LostRuins / koboldcpp

A simple one-file way to run various GGML and GGUF models with KoboldAI's UI
https://github.com/lostruins/koboldcpp
GNU Affero General Public License v3.0
4.34k stars 310 forks source link

bark.cpp as TTS #912

Closed tororon1231 closed 2 weeks ago

tororon1231 commented 3 weeks ago

Integrate bark.cpp as TTS from this repository into koboldcpp. It would be nice to have it running natively.

LostRuins commented 3 weeks ago

The quality of speech produced by bark is very poor, and is also very slow. Have you tried XTTS or the built-in browser TTS?

tororon1231 commented 3 weeks ago

The built-in browser TTS and XTTS do not have the ability to produce non-speech sounds and expressions (such as laughing, crying, etc.), but bark does. Even the speech quality of the built-in browser TTS can be worse than bark. XTTS is good, but I have to set up an additional server, whereas it would be better and easier to have the TTS functionality running natively in koboldcpp. From a practical point of view, bark has its limitations, but bark.cpp will serve as a basis for adding support for more and better TTS models under the C++ umbrella in the future, as its developer wishes (1). Besides, bark is not that bad (the words it produces in a sentence are distinguishable). But I understand if you think it is not worth implementing in koboldcpp.

tororon1231 commented 2 weeks ago

@LostRuins I have just produced two sentences with bark. It is actually quite decent. Have a listen. Transcription: I couldn’t believe my eyes when I saw the puppy run towards me, its tail wagging as if to say, ‘I’ve missed you!’ [laughs] And then, out of nowhere, the lights flickered off, leaving us in an eerie silence that seemed to whisper secrets from the shadows.

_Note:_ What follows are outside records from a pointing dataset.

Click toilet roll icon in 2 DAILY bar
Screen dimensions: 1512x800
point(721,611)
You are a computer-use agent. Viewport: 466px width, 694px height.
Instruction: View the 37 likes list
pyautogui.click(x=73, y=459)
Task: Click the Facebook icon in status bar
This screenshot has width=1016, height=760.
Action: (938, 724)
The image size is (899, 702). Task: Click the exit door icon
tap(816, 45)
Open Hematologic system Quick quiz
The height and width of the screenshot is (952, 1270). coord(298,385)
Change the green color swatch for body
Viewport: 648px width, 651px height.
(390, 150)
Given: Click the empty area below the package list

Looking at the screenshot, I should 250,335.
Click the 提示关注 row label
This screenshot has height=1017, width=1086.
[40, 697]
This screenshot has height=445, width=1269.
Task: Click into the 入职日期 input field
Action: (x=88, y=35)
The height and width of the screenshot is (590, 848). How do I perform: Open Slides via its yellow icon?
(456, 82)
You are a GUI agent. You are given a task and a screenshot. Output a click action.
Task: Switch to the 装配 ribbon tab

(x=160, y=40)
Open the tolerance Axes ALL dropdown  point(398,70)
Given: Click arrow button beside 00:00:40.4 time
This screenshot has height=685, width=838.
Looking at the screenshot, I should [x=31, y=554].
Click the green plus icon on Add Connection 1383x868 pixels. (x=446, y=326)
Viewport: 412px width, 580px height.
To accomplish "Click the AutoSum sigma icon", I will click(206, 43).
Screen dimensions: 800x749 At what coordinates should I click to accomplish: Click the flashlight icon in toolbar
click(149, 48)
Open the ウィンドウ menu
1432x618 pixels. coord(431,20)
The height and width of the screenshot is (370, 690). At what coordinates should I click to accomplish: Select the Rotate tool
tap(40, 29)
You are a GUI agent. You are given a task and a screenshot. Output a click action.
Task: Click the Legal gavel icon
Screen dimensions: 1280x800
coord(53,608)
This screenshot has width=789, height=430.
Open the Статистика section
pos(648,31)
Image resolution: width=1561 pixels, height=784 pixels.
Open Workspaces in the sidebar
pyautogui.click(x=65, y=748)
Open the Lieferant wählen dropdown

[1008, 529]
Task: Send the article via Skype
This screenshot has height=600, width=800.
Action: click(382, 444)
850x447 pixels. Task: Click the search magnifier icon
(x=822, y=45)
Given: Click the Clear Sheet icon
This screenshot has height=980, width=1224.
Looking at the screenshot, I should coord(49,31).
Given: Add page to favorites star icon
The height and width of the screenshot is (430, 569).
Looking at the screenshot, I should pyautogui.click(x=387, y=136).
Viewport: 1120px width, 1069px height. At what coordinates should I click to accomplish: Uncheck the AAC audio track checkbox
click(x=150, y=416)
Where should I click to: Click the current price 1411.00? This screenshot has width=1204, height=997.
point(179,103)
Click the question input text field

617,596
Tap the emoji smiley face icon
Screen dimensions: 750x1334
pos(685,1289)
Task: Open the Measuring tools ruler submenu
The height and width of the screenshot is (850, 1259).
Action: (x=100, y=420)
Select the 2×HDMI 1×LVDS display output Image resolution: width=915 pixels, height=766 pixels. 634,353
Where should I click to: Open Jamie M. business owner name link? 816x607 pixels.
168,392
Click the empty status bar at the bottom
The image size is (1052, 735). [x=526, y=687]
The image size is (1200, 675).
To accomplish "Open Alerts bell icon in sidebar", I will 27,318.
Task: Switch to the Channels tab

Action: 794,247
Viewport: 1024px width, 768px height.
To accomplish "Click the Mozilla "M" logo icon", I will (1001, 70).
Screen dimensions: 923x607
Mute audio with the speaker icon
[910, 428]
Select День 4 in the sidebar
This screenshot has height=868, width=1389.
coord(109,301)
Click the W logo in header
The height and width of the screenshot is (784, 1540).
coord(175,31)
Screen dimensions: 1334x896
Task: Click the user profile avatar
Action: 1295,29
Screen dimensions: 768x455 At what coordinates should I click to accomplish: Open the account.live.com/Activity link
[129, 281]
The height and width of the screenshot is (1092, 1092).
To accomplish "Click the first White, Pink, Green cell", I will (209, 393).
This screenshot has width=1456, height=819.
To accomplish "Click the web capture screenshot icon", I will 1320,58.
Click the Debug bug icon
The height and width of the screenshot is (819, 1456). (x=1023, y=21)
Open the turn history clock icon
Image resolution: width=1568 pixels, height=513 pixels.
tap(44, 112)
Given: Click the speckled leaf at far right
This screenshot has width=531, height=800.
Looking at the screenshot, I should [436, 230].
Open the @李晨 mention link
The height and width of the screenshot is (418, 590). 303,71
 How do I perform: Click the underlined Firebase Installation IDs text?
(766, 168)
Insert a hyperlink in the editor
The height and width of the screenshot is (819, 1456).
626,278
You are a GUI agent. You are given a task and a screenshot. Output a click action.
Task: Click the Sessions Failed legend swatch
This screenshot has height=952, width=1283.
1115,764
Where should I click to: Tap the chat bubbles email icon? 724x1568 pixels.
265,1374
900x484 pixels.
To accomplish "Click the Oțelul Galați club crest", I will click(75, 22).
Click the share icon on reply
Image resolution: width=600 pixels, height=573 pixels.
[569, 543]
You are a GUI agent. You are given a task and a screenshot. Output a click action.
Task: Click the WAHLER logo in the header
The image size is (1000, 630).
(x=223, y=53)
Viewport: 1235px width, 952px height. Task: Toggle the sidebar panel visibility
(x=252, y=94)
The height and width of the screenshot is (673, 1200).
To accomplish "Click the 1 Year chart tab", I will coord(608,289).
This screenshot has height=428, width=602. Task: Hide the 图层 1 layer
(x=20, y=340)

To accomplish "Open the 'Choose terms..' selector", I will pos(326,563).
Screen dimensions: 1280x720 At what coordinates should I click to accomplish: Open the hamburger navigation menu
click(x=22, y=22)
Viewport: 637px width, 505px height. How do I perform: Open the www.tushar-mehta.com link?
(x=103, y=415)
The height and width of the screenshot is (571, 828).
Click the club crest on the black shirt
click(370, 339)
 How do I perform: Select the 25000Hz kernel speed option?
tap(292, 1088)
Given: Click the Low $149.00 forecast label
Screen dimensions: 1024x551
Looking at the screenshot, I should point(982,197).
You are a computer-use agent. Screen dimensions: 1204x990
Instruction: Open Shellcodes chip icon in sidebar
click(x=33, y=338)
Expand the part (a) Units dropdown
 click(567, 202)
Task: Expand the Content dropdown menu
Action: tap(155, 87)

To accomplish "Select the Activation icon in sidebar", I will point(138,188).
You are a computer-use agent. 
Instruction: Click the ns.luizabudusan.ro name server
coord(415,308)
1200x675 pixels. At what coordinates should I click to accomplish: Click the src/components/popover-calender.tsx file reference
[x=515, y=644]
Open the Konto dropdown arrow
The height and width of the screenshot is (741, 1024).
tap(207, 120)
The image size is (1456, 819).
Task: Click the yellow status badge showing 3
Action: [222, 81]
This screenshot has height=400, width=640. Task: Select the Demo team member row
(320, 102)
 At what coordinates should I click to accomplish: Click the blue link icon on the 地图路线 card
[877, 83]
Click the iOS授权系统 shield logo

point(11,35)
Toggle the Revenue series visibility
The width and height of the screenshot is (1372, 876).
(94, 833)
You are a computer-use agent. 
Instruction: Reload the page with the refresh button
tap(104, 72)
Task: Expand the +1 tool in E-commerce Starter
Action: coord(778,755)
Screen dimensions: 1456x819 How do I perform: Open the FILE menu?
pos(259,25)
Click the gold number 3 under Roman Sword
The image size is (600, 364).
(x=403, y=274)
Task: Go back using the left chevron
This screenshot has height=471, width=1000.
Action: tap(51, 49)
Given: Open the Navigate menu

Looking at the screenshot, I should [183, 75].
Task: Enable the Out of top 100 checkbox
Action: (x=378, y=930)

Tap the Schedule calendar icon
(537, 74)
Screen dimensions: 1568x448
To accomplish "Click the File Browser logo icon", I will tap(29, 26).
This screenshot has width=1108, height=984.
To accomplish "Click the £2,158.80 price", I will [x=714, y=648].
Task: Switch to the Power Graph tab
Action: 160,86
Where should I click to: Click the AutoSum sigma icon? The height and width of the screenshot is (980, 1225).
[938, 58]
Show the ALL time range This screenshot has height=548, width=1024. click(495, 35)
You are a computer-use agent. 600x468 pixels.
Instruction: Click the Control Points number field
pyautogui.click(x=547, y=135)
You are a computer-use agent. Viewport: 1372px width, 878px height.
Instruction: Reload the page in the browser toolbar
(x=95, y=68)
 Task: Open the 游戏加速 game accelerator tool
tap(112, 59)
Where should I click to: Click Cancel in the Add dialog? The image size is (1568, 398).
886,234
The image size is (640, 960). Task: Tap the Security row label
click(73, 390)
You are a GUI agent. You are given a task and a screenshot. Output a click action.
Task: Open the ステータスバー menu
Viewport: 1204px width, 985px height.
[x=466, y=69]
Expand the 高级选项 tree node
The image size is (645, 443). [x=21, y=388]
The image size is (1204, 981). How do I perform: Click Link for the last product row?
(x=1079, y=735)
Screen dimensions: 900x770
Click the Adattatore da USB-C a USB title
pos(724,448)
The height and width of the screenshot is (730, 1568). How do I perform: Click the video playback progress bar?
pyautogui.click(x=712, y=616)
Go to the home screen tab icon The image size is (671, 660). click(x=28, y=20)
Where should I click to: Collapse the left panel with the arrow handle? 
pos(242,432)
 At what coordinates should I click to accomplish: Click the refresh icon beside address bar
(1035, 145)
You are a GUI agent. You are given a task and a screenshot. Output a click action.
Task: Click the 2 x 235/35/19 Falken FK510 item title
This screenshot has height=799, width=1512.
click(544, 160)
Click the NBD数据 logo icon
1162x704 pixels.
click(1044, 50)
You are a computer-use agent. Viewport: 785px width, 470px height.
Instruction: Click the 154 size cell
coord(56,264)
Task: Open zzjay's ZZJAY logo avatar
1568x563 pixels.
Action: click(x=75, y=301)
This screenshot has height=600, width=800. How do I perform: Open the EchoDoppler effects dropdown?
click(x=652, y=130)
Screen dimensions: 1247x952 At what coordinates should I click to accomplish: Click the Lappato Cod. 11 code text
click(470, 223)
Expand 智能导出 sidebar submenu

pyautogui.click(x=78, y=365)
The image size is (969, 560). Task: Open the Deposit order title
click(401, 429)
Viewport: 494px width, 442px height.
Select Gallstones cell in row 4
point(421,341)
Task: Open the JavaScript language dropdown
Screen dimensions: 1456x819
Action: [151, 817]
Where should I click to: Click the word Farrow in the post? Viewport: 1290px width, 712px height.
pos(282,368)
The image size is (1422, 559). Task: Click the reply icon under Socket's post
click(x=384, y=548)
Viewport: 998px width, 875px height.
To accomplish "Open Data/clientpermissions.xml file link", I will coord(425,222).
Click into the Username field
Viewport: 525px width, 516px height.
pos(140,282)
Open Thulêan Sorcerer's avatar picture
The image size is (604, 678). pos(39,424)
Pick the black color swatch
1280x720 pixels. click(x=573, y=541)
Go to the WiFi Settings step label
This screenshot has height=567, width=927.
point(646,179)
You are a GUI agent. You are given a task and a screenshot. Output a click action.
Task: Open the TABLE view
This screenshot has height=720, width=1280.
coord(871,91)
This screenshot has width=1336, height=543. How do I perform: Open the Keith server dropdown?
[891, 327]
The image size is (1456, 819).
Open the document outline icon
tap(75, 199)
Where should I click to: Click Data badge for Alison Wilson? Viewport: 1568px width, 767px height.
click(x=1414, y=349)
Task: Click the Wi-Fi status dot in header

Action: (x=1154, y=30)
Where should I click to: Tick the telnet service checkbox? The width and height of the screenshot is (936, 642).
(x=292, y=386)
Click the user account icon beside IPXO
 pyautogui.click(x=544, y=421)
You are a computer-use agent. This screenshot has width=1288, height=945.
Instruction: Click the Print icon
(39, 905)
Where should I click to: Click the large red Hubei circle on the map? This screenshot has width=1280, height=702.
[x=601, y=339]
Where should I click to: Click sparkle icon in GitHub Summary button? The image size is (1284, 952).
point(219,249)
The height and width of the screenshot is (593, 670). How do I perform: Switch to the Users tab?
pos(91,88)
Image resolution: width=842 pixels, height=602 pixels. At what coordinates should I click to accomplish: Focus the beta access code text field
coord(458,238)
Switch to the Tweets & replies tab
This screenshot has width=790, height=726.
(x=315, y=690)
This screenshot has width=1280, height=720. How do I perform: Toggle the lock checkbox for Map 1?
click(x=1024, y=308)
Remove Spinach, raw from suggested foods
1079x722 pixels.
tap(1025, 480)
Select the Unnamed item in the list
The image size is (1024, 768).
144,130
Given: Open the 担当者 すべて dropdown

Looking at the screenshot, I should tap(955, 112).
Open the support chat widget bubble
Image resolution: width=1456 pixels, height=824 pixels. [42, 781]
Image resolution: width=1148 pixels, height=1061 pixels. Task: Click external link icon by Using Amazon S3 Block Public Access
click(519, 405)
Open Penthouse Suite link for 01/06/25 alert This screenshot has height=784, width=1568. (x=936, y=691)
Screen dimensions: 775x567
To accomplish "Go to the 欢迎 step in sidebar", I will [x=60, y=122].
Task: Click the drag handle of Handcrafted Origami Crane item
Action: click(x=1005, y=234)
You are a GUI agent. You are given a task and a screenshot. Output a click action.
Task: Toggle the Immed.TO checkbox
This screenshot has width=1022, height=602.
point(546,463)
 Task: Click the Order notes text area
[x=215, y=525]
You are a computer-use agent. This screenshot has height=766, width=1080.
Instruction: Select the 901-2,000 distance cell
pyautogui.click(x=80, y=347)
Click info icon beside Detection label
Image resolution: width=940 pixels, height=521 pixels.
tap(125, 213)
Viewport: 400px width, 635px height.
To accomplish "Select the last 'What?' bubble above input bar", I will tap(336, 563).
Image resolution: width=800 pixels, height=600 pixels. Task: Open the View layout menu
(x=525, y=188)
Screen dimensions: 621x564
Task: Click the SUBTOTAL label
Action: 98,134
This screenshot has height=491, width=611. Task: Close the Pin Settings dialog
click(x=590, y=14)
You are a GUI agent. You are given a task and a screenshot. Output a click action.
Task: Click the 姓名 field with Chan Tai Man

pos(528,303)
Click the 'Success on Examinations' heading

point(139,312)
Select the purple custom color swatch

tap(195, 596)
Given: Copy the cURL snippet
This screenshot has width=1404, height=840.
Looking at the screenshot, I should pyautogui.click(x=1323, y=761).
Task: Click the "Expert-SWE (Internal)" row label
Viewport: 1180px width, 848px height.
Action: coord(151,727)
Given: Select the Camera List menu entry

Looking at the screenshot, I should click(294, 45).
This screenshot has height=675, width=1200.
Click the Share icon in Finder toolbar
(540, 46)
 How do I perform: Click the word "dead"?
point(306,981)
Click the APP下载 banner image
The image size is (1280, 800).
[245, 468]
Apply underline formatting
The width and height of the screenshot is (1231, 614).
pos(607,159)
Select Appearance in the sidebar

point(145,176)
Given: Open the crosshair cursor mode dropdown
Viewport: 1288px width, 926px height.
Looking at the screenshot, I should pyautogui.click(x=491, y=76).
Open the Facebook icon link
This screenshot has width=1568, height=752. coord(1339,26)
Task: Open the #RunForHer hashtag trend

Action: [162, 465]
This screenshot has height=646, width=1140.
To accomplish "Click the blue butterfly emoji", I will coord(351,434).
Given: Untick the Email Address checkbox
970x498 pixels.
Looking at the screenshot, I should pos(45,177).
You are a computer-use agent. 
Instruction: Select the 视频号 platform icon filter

https://github.com/LostRuins/koboldcpp/assets/172286123/86d464c9-2b7f-4909-8ec4-293d447b20e5

tororon1231 commented 2 weeks ago

@LostRuins So what do you think? Does bark.cpp or something similar for TTS have potential to be included in koboldcpp at some point in the future?

tororon1231 commented 2 weeks ago

Here is an earlier discussion of this idea by someone else in your repository, so I am closing this issue.

LostRuins commented 2 weeks ago

Yeah, if you compare that sample with the XTTS voice that I used inside the latest 1.67 release video, they are worlds apart.

tororon1231 commented 2 weeks ago

Well, yes, they are different. XTTS pronounces every word in the video perfectly, making it the best for storytelling, while Bark has small imperfections in its voice, which might be more suitable for conversation, I think. However, both are better than the browser's built-in TTS. In any case thanks for your consideration and for this great project!